* **Text section**:
St. Patrick was born in 387 and died on the 17th of March, 493. Now that’s a good innings! (Most historians accept these dates, although some claim he died in 460/61)
He was born in Scotland and was kidnapped when he was 16 and sold into slavery in Ireland.

According to his “Confessio”, (his autobiography), he believed that the reason he and thousands of others were captured, taken from their homes and families and sold into slavery, was God’s wrath. He believed he had brought his circumstances upon himself because he had not been walking with the Lord.

While serving as a slave, he learned the culture and the Celtic language that later he would speak to convert the Irish people to Christianity. Most importantly during this time, he discovered God while herding his master’s flocks and had such an amazing conversion experience that it affected the rest of his life.

In his own words:

Therefore, indeed, I cannot keep silent, nor would it be proper, so many favours and graces has the Lord deigned to bestow on me in the land of my captivity. For after chastisement from God, and recognizing him, our way to repay him is to exalt him and confess his wonders before every nation under heaven.

* **What to produce**:
Please continue the St. Patrick passage above from the point where it stops.

* **Records shown**:
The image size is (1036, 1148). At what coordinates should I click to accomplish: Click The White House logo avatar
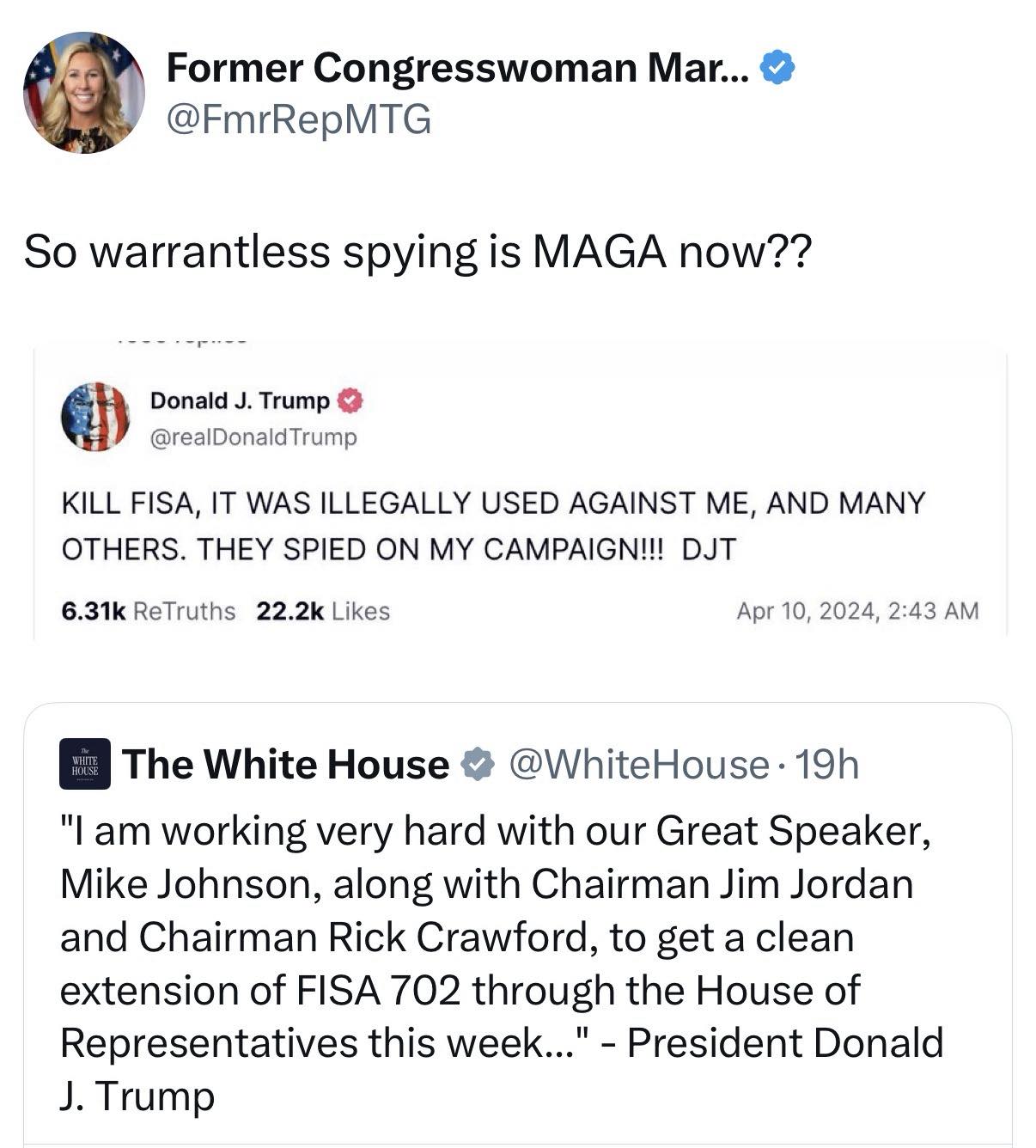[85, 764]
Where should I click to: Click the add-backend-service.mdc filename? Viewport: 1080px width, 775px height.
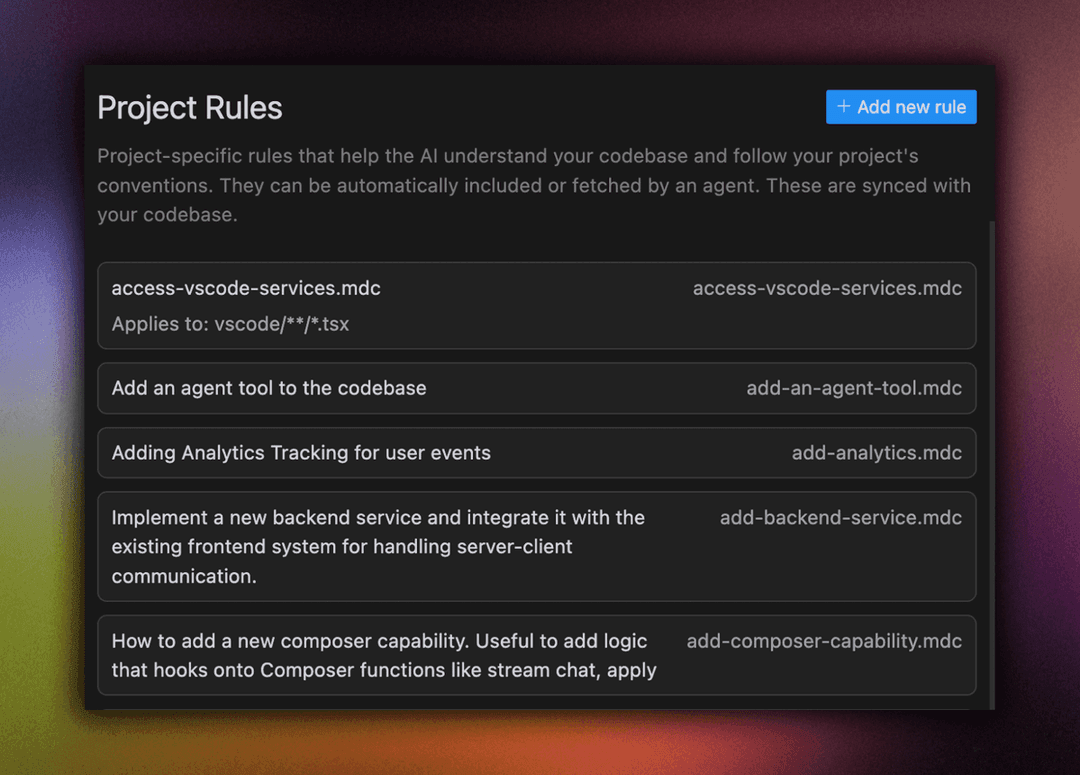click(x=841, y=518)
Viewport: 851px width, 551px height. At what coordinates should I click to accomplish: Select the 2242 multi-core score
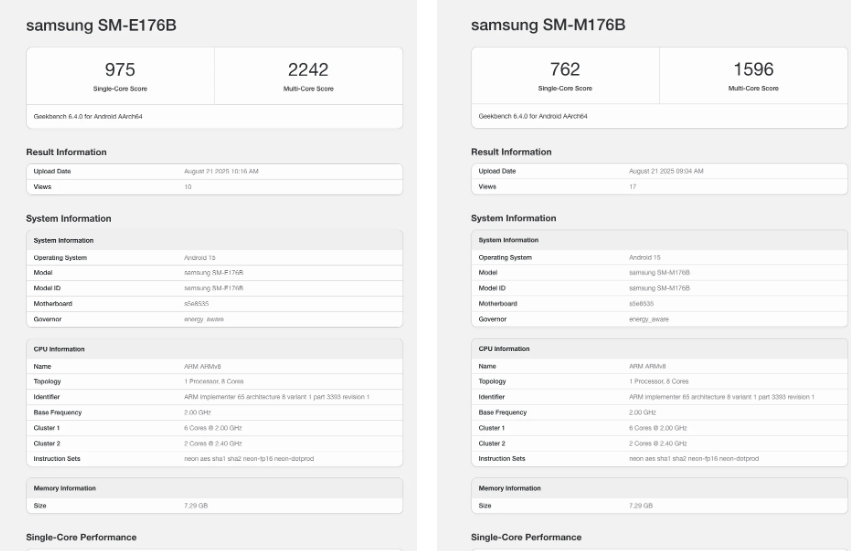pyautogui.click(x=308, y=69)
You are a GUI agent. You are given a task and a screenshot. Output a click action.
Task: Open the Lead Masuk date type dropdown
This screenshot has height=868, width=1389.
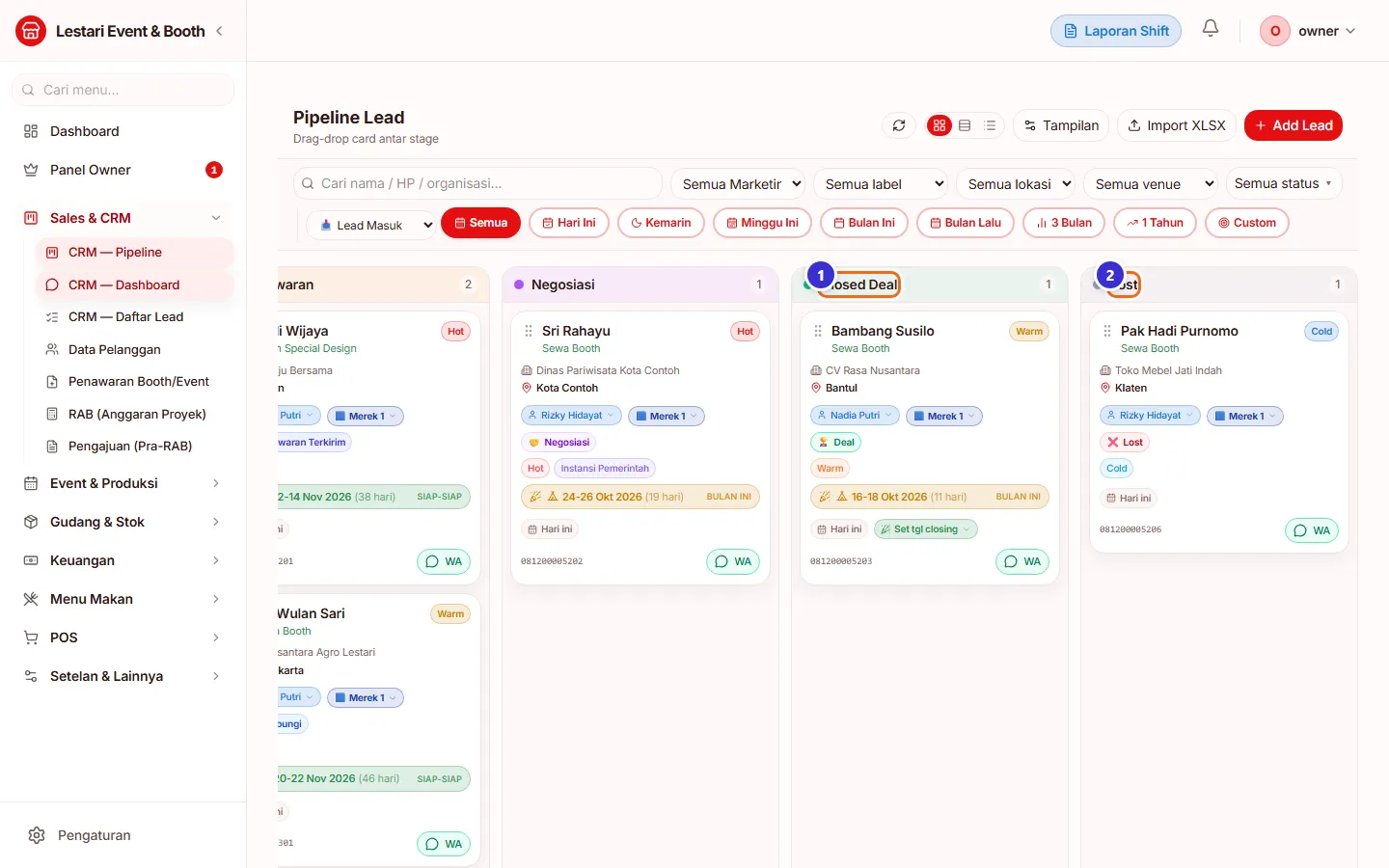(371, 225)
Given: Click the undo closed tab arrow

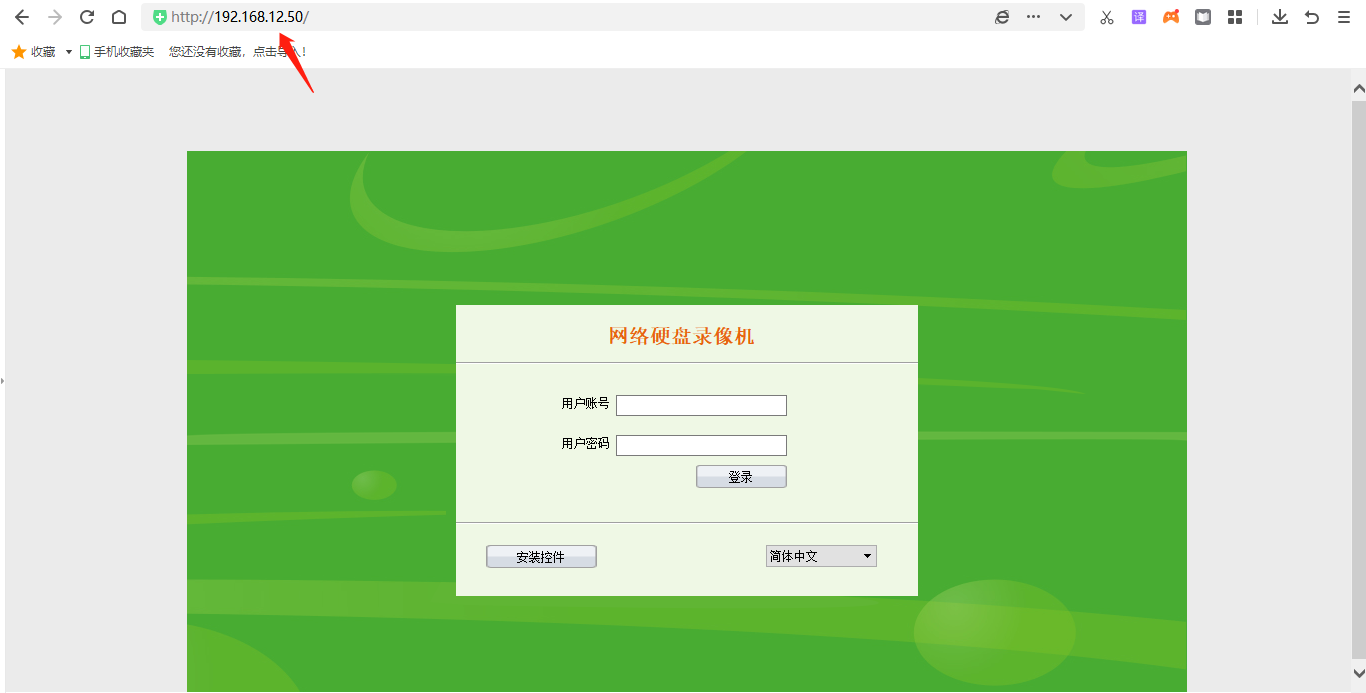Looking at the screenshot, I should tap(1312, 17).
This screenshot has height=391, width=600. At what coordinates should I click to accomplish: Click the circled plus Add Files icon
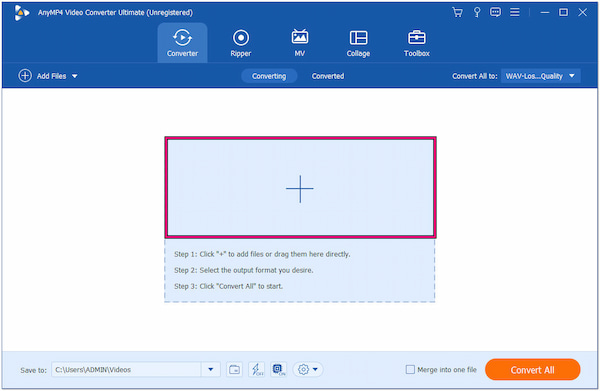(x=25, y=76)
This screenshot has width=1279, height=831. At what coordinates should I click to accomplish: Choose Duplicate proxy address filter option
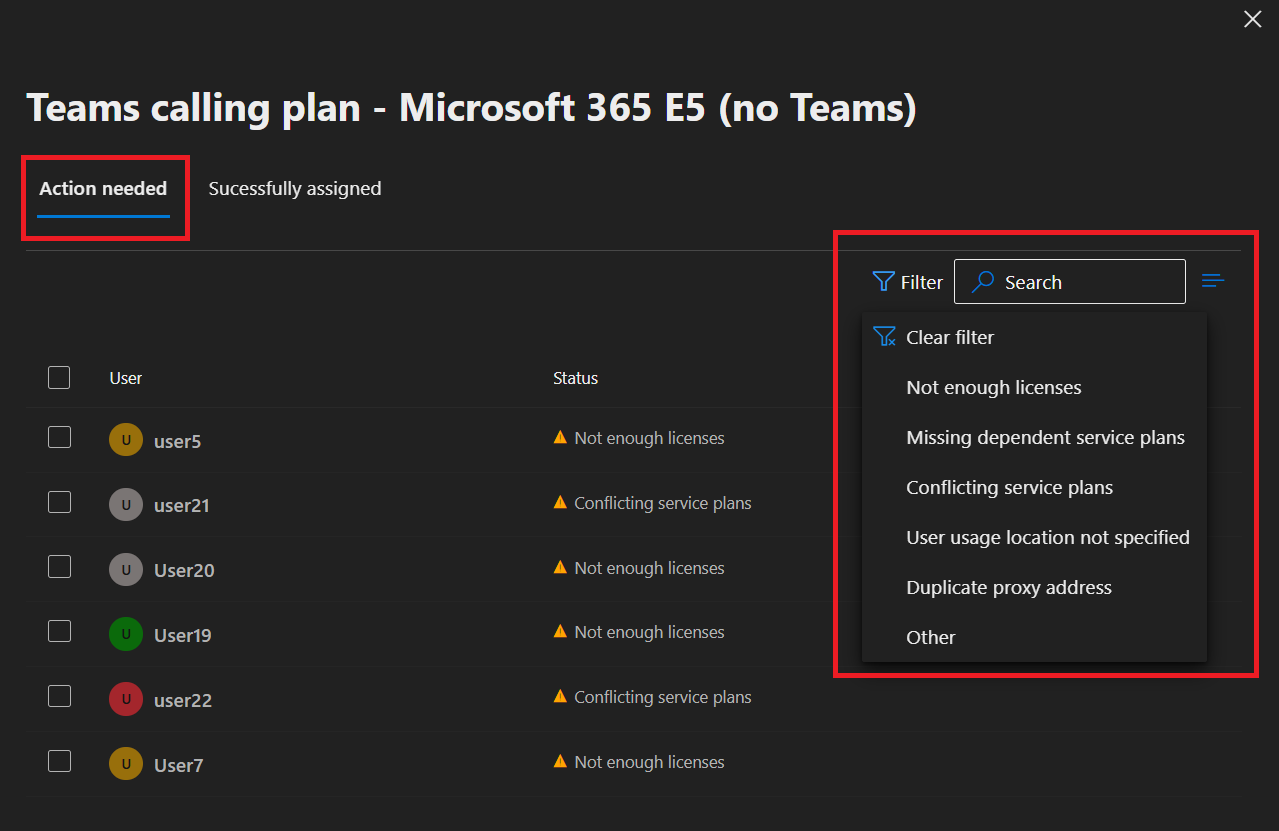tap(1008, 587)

* **Expected output**:
For there is no other God, nor ever was before, nor shall be hereafter, but God the Father, unbegotten and without beginning, in whom all things began, whose are all things, as we have been taught; and his son Jesus Christ, who manifestly always existed with the Father, before the beginning of time in the spirit with the Father, indescribably begotten before all things, and all things visible and invisible were made by him. He was made man, conquered death and was received into Heaven, to the Father who gave him all power over every name in Heaven and on Earth and in Hell, so that every tongue should confess that Jesus Christ is Lord and God, in whom we believe. And we look to his imminent coming again, the judge of the living and the dead, who will render to each according to his deeds. And he poured out his Holy Spirit on us in abundance, the gift and pledge of immortality, which makes the believers and the obedient into sons of God and co-heirs of Christ who is revealed, and we worship one God in the Trinity of holy name

Reading that gave me prickles down the back of my neck. This guy really knew God – and well!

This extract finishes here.